Select and copy every row that contains the word "screenshot". Case counts.

── Record excerpts ──

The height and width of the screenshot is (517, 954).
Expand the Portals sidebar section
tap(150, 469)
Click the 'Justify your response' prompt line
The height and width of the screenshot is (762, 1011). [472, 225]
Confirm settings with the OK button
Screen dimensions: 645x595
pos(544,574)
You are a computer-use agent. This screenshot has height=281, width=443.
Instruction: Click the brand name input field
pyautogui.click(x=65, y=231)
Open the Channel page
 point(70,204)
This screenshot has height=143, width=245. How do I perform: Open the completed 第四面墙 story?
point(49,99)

───

Full solution —
The height and width of the screenshot is (517, 954).
The height and width of the screenshot is (762, 1011). [472, 225]
You are a computer-use agent. This screenshot has height=281, width=443.
This screenshot has height=143, width=245. How do I perform: Open the completed 第四面墙 story?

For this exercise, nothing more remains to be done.